Henry V - Closing Thoughts

It’s been a long time coming, I know. I’ve been bogged down in papers, and so on, and so on, and my students cannot seem to look beyond the ideas about “Romeo and Juliet” that their 7th grade teachers clearly hammered into them. Whatever.

As a way into summarizing our conversation about Henry V, I’d like to seize upon CNN’s commentary on Ronald Reagan that Randall astutely noted: “His language gave meaning to a national triumph, comforted Americans in a national tragedy and made complex international policy disputes understandable to millions. He spoke in clear, simple terms ― too simple, his critics said ― and painted vivid pictures that sometimes reflected a reality of his own making." It seems to me that this idea of language imbuing events with significance and, in fact, reifying for others a vision that begins in a solitary consciousness ties all of our ideas together.

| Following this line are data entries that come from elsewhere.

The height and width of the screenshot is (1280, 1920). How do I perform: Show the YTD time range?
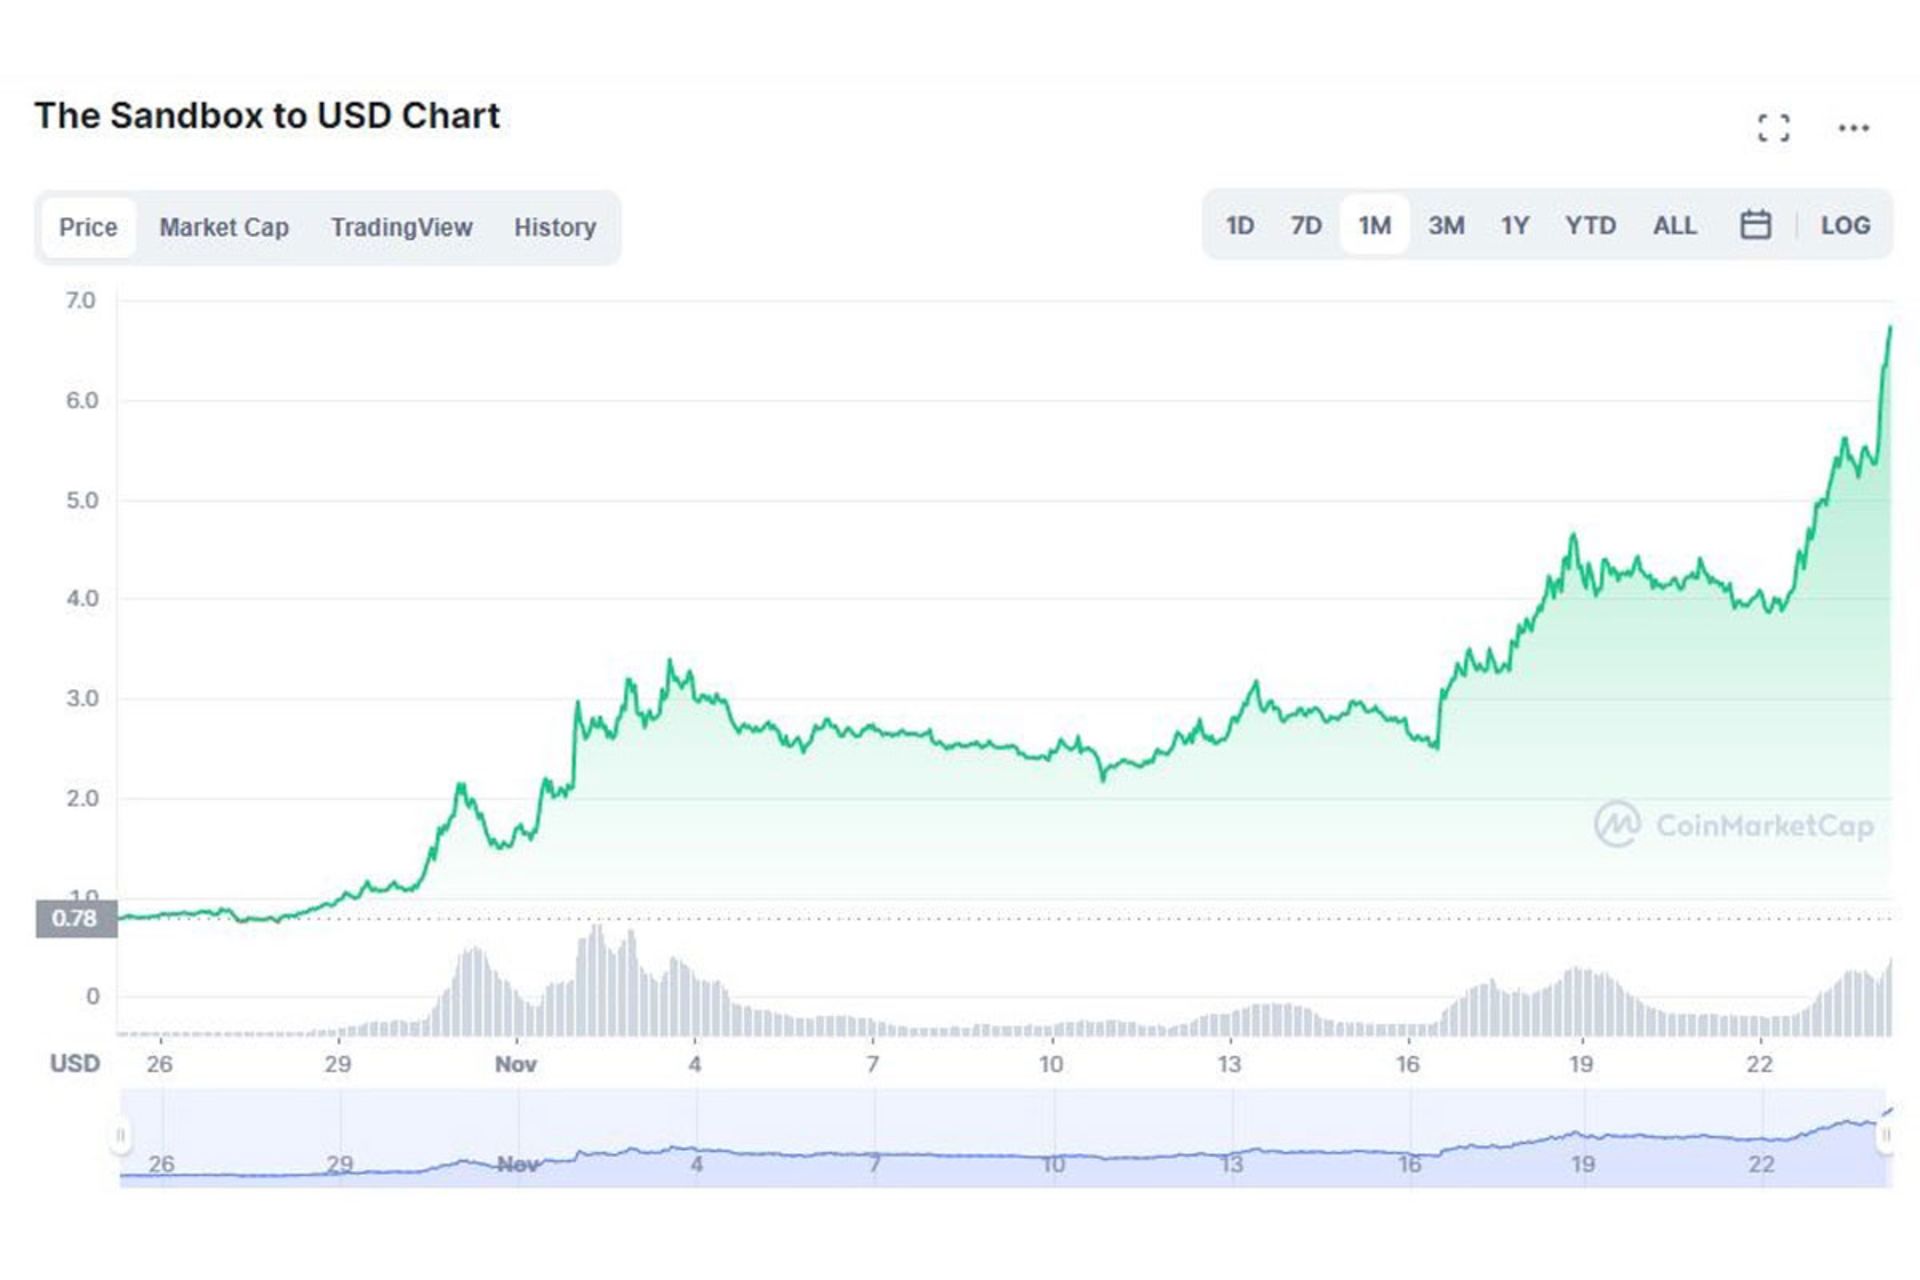coord(1590,225)
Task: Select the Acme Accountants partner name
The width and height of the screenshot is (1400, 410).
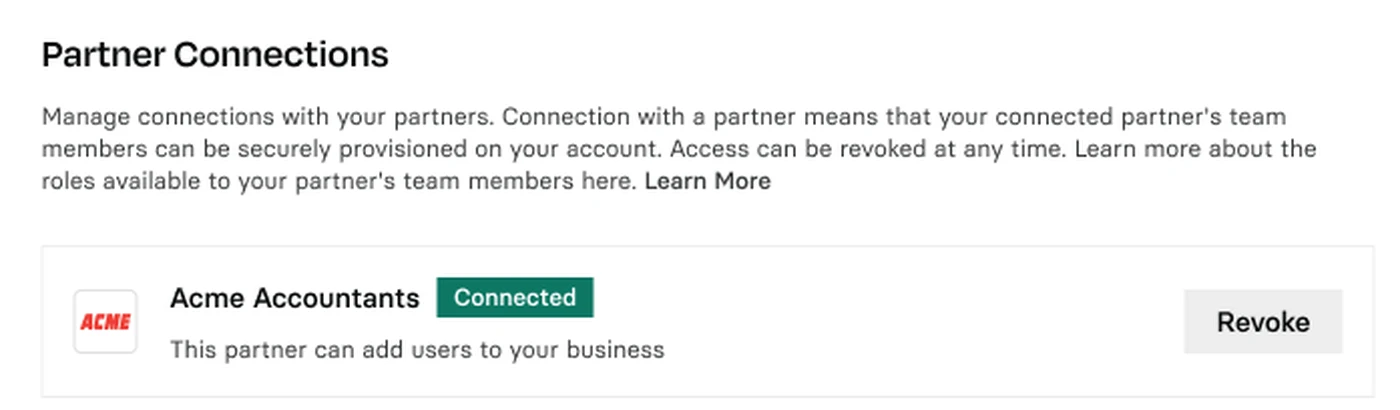Action: [295, 298]
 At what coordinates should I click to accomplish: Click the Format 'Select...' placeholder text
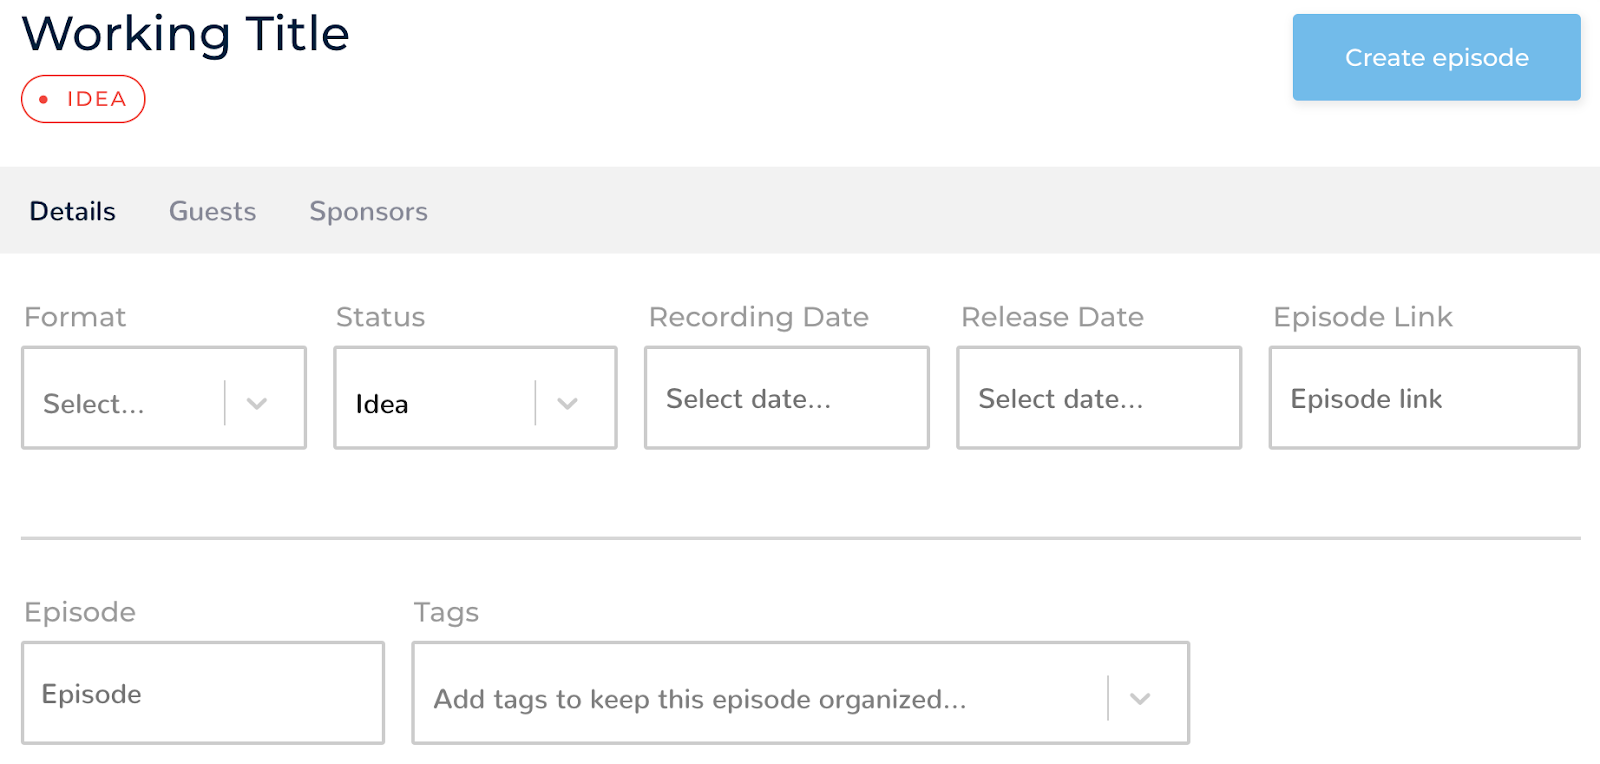(94, 404)
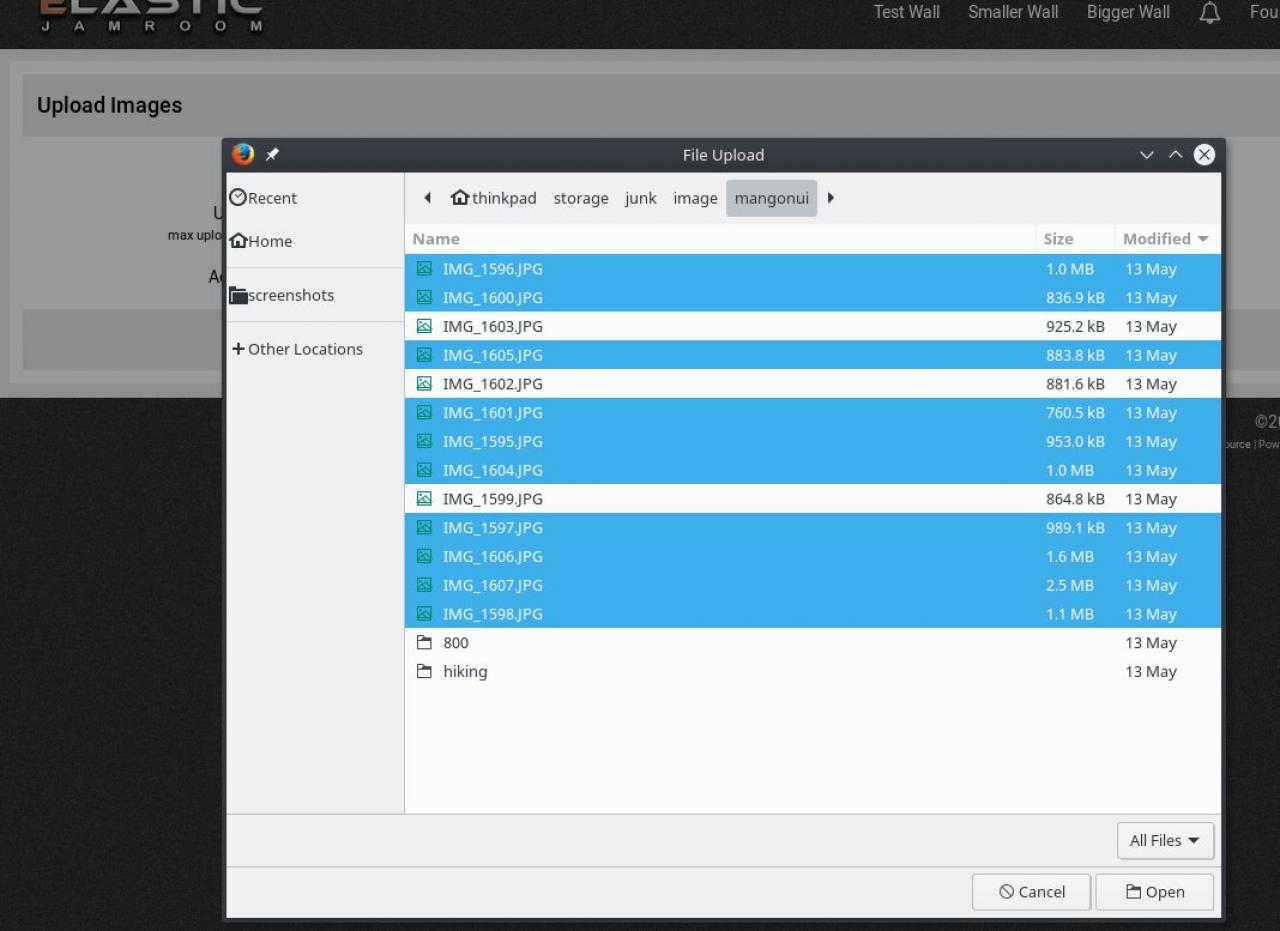Click the notification bell icon

tap(1210, 13)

Gil discourses on the relative Christianity of the play, and eventually arrives at the conclusion that “Henry is a Christian king, yet almost all his humility before God is part of the fabric of public presentation.” Our conversation, in its various incarnations, has focused on the role of Henry’s presentation – the only Henry we in the audience, or his soldiers in the field, or his peers at court experience is the outward Henry. This might be a pretty terse summary, but we seem to be pointing in a simultaneously obvious and completely counterintuitive point: if great leaders have a kind of depth to their characters, they sacrifice an ordinary human depth, which is retrospectively divined from consistencies in our behavior over a period of time, for a prophetic depth, in which their character is always on the verge of becoming but has never been before. They project themselves into the future with their language, and the extent to which others act upon the received veracity of that language largely determines their success as leaders, their very reality as such.

I’ll return to William James, whom Gil quoted early in our conversation. At least, I think it’s William James. “Truth happens to an idea. It becomes true, is made true by events. Its verity is in fact an event, a process … Its validity is the process of its validation.” We spent a great deal of time trying to figure out who the real Henry is, as though his actions and his language necessarily proceeded from or according to or in contradiction with his real self; but in the end, the Henry that we have is less the Henry that was than the Henry that he built for others to believe in.